4/10
Thin. Very Thin.
4 September 2019
Warning: Spoilers
This movie trades on its exploration of these snake charming backwoods recluses yet never really grapples with the issues one might think would be present in such a film. Remove the snake handling from this film and it's about as standard a story as you can find with familiar beats of action along the way.

Even this wouldn't bother me if there was character movement but there isn't much to speak of. Our protagonist Dilly (Kaitlyn Dever, "Booksmart") seems to feel the same way at the start of the film as she does until the last 5 minutes or so. Her father, (Walton Goggins, "The Hateful Eight") is extremely one note: domineering. What a waste of an actor. As a cult leader we get none of the likability that should go with his character. He is a monolithic controlling man and nothing else.

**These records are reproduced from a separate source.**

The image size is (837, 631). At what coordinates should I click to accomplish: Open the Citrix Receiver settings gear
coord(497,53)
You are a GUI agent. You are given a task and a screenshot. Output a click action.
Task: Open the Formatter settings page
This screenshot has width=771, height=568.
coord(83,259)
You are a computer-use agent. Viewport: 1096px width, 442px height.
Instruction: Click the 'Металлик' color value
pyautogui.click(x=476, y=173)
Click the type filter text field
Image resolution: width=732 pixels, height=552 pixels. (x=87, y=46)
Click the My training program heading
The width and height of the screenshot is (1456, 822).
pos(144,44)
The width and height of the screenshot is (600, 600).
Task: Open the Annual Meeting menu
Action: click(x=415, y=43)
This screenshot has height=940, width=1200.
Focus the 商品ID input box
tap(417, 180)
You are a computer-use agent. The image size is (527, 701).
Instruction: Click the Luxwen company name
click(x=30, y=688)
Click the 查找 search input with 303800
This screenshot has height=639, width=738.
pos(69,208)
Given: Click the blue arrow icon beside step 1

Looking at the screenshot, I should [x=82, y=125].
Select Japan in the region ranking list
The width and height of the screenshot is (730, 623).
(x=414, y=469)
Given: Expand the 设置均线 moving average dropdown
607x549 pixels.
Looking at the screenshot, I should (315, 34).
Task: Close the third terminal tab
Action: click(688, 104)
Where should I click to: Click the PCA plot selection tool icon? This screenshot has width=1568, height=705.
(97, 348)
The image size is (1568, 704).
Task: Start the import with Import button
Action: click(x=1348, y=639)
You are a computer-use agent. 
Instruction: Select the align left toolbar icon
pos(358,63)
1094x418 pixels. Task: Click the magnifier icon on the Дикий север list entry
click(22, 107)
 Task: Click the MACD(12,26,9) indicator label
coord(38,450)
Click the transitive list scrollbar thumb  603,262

We see Dilly struggle because she wants to be with her beau but never do we see what it is that draws her to want to stay in her community except fear. Where is the trust, love, and friendship that she should be so fond of as to not want to leave? Only the sense that she knows nothing else but this and can't even think about leaving for the disruption it would cause.

As a person who has struggled with my faith at various times and has had many conversations with those that have as well and come to very different conclusions than me, I can tell you that leaving a tight knit community like that is rife with fear, certainly, but that fear is mixed up in a myriad of other emotions as well which paralyze you into innaction.

We never see this complicated view. Instead this film opts for simple, cut and dry answers which anyone can get behind. Of course we want her to leave. She's being abused. How much more interesting if her situation was more convoluted, full of love for some people, fear of others, and a fear to leave her own faith behind.

What about the side characters? Why do they stay? They are all under the same oppression as Dilly. They just don't have a boy from the outside who thinks they are cute, I guess?

These ideas and questions all seem to fall by the wayside in service to the almighty point of the film which must be made in the most obvious ways possible lest anyone, least of all Dilly, come away with any other thought than, 'That church was bad. That boyfriend was good."